Work to do:
From the lines below, extract each one that contains the string "menu", and copy each such line unchanged.

Record set:
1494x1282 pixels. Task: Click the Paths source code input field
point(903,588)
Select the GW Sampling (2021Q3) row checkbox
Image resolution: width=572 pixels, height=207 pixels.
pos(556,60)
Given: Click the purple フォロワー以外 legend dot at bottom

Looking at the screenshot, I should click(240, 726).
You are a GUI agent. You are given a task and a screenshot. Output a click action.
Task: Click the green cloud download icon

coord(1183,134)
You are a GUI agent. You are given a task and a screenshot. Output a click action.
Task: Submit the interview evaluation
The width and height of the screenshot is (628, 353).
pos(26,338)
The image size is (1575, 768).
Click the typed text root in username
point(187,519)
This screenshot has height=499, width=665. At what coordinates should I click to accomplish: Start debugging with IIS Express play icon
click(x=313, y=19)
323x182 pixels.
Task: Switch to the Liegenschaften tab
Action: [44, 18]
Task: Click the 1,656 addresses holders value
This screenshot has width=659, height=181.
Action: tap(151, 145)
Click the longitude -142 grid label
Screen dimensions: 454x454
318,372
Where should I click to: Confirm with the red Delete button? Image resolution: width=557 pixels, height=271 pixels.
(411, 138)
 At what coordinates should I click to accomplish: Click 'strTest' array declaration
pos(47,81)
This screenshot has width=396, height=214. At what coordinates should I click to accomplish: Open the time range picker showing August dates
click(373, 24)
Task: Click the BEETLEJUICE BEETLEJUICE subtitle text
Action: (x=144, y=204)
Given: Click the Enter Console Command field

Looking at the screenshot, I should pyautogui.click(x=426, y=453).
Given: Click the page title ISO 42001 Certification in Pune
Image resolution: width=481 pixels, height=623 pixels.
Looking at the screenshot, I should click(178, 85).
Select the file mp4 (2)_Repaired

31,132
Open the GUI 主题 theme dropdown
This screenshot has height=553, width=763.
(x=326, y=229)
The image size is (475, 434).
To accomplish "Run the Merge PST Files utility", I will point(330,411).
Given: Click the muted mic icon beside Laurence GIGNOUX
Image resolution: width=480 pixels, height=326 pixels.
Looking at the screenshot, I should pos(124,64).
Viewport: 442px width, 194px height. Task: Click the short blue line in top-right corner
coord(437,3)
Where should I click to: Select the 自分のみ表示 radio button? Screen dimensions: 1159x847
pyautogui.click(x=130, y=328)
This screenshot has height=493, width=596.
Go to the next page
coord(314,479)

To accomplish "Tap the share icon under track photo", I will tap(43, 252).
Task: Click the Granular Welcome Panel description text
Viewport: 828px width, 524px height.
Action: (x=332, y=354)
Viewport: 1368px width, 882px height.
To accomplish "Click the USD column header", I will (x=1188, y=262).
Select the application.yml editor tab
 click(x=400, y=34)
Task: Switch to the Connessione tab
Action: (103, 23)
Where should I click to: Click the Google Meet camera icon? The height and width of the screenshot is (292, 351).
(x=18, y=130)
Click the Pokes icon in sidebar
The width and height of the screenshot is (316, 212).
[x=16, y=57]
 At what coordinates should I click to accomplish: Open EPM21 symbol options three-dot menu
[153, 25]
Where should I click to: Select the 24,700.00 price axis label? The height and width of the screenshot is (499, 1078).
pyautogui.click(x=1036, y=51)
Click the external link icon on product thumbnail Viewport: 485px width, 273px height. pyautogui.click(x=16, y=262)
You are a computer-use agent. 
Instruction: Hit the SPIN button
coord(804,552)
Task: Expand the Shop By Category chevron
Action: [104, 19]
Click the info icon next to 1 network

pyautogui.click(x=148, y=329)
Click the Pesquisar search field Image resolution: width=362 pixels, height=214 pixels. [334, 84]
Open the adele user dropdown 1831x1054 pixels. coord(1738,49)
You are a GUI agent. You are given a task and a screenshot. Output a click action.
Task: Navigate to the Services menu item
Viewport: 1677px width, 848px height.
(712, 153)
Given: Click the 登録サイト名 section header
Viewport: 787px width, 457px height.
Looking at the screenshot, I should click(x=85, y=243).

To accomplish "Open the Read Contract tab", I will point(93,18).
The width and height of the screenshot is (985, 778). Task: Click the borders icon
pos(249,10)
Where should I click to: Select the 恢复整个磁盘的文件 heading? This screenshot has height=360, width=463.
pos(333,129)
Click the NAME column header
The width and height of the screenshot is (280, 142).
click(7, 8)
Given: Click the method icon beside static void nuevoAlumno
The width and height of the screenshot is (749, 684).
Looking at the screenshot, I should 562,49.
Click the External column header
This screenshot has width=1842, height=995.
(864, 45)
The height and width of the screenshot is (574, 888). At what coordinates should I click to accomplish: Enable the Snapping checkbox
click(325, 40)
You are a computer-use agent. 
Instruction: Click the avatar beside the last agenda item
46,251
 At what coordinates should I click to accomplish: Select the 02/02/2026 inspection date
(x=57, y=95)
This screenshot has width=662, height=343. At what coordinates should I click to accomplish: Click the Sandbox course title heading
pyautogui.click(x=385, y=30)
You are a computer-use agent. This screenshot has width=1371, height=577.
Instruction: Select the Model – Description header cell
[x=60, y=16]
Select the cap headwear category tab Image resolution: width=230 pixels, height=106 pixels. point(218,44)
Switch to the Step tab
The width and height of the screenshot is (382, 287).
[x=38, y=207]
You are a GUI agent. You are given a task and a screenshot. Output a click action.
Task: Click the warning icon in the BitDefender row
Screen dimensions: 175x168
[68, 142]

Reply:
 At what coordinates should I click to accomplish: Open EPM21 symbol options three-dot menu
Task: Navigate to the Services menu item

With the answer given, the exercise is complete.